● TEXT SHOWN:
• • •

Is it worth getting a bio pellet reactor ?

Without dosing carbon you do not have a ULNS system. Furthermore you do not have po4 at .006. That is just what the test kit says. All of those thing you mention you have are the results of nutrients (mostly) and they are also the reason the test reads that low. They simply are using the phosphate and not leaving it free in the water for you to test.

Feeding lite means you have a low demand system. In a ULNS you will be feeding a ton of food, it will all be gobbled up quickly, and then removed from the system quickly. You have to sustain the bacteria with an extra food source in such a way that it is ahead of the natural curve.
 
This was my tank before the crash. (moving complications)

Little to no algae. A ton of fish. A ton of food. Just a typical day in the ULNS world :)

http://www.youtube.com/watch?v=N1cg8gkR_1w

I typically ran between 1500 and 2000 ml of biopellets on this system. I use what ever is cheapest between brs and tlf. Currently I am using 500ml as I only have a handful of fish now and anemones. I don't need to drive it so hard.

• • •

● INPUT DATA:
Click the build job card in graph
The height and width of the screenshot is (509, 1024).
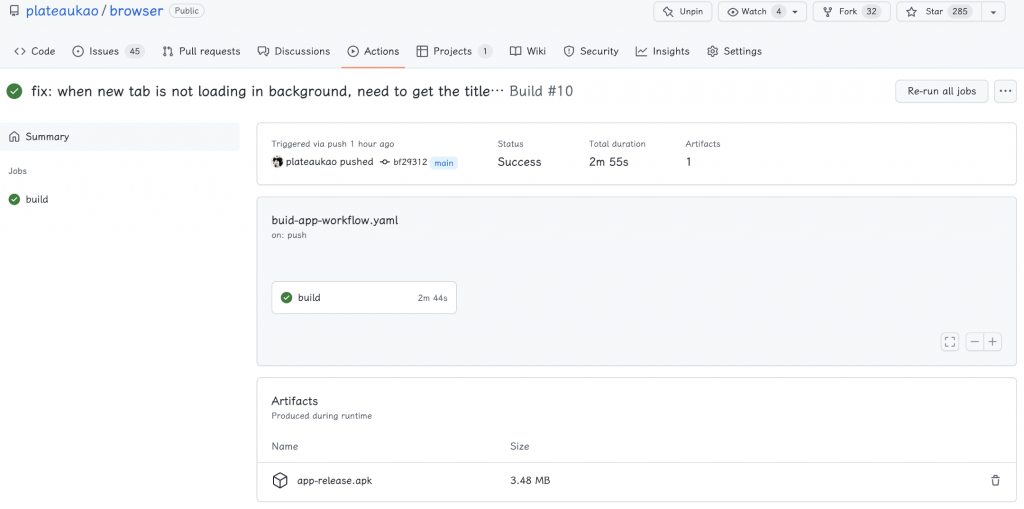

• • •

● EXERCISES TO COMPLETE:
1/ In the bio pellet reactor post, write out everything from "I typically ran" down to "it so hard.".
2/ According to the bio pellet reactor post, why is the writer now running only 500 ml of biopellets? Answer in one to three sentences.

● RESULTS FOR THE EXERCISE:
1/
I typically ran between 1500 and 2000 ml of biopellets on this system. I use what ever is cheapest between brs and tlf. Currently I am using 500ml as I only have a handful of fish now and anemones. I don't need to drive it so hard.

2/ The writer now has only a handful of fish and some anemones. So the system doesn't need to be driven as hard as it was when the writer ran 1500 to 2000 ml.